Long paragraph short: Herb managed a spectacular turn around. The jolt to his mortality was all that it took for this guy to turn over the proverbial new leaf. Stone cold turkey he healed himself. Not one more brewskie did Herb take unto his lips; he formed a new dietary and exercise routine; he divorced his nag-hag; in a word, by age 39 Herb was well on his way to proving that booze would not kill him and that he would live to see 40 after all.
Another long paragraph short: One sunny Sunday when Herb was out taking his daily jog, as he was sweating and loping across a liquor store parking lot, our man didn’t see the beer truck with the bad brakes until it was too late. And so, Herb—flattened like a wild squirrel--did not live to see 40 after all. And so some more, in the end, technically, booze did finally bite Herb in the butt, though certainly not in the way he imagined.
Moral: You’re dead if you do and you’re dead if you don’t. Ain’t gettin’ out of this one alive.
How Low?—Over at our local Walmart the other day, 28-year-old Justin Haney was doing what he normally does, i.e., hanging around, trying to turn a buck, hoping to get high, looking stupid, acting suspicious. This life-time idiot and full-time fool was really nervous and needed something to get him back up there in that drug-induced oblivion where he normally spends most of his waking hours.
When jittery Justin saw some old coot in a wheel chair picking up an order at the pharmacy counter, he made his move. After first asking the surprised gent if he could buy the pills—and receiving an adament negative—Haney resorted to the law of the jungle and decided to just seize what he wanted. Hmmm. It would seem that in the “jungle” Justin is just a worm or roach. Tugging back and forth, this manly specimen could not even out muscle a cripple in a wheel chair. After punching the victim several times in the face, Justin decided that discretion was the better part of valor and that it was better to run away and live to steal another day and when the going gets tough then the . . . oh, hell, Justin just fled out the door . . . with a dozen security cameras rolling.
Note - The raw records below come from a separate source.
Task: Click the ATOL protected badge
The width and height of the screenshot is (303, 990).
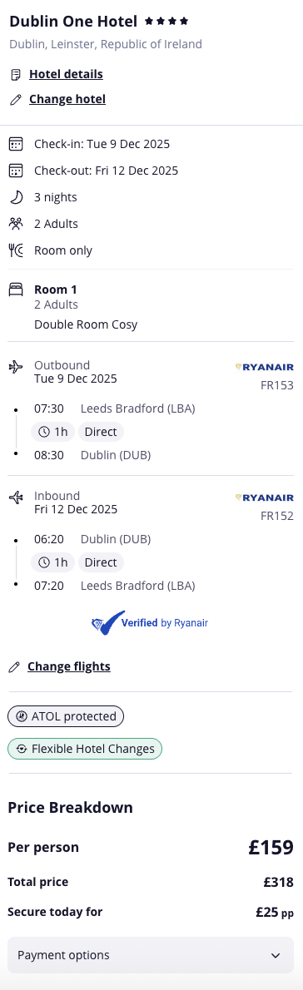Action: (x=66, y=716)
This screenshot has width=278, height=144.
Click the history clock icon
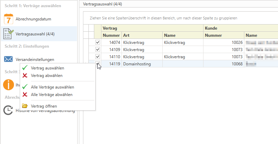click(8, 111)
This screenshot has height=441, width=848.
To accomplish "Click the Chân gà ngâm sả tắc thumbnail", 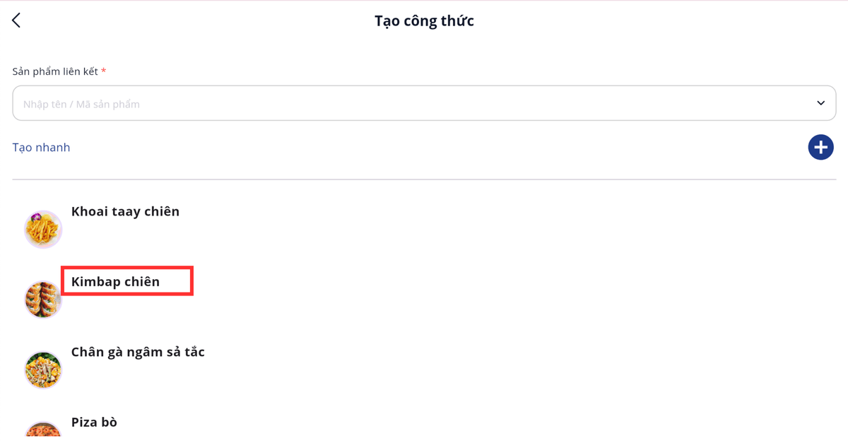I will point(43,370).
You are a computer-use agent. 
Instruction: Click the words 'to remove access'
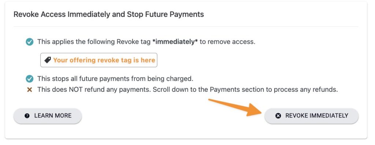point(227,42)
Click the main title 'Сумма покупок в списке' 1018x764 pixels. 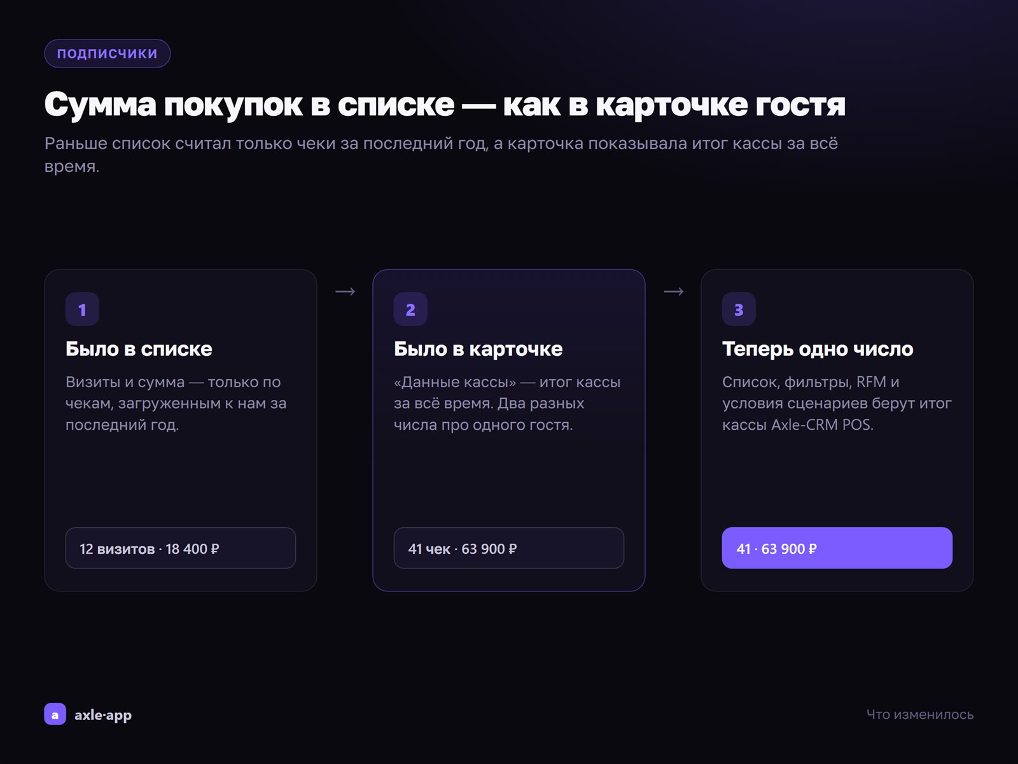tap(249, 104)
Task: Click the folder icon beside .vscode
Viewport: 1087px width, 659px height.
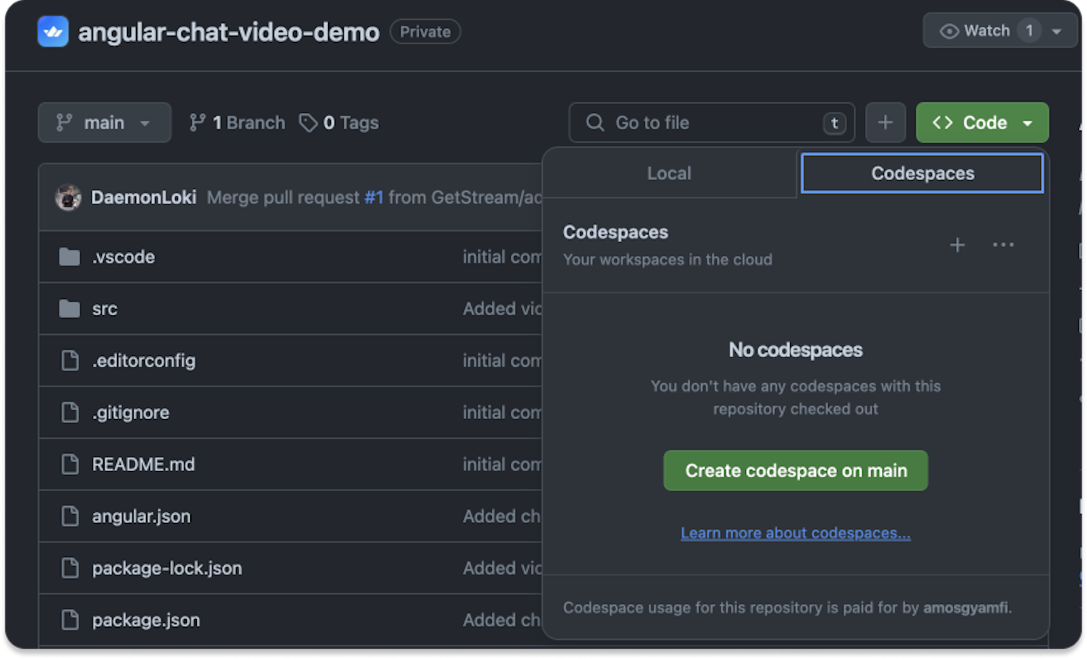Action: pos(69,257)
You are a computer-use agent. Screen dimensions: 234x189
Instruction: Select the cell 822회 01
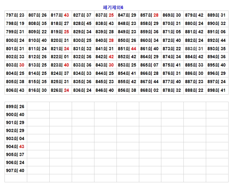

With a whole case of arrests—that’s still 24—for such trifles as battery, burglary and bungled robberies, Justin the Jailbird is now in jail again, just a waitin’ for some sympathetic judge to release him for the 25th time so he can get that fix he so desperately needs.
Beating up a cripple in a wheel chair! Now that’s getting pretty low, about as low as a man can go, about as low as a snake’s belly in a wagon rut. Maybe this time Justin can rob some silverware from a church and pawn it, or knock a four-year-old off her bike and sell it, or maybe he can find a grave to rob somewhere or. . . .
War on Drugs? Hahahahahahahahahahaha!!!!! Right! Don't need to go down to Columbia or Mexico to fight it--just come to Charlotte County.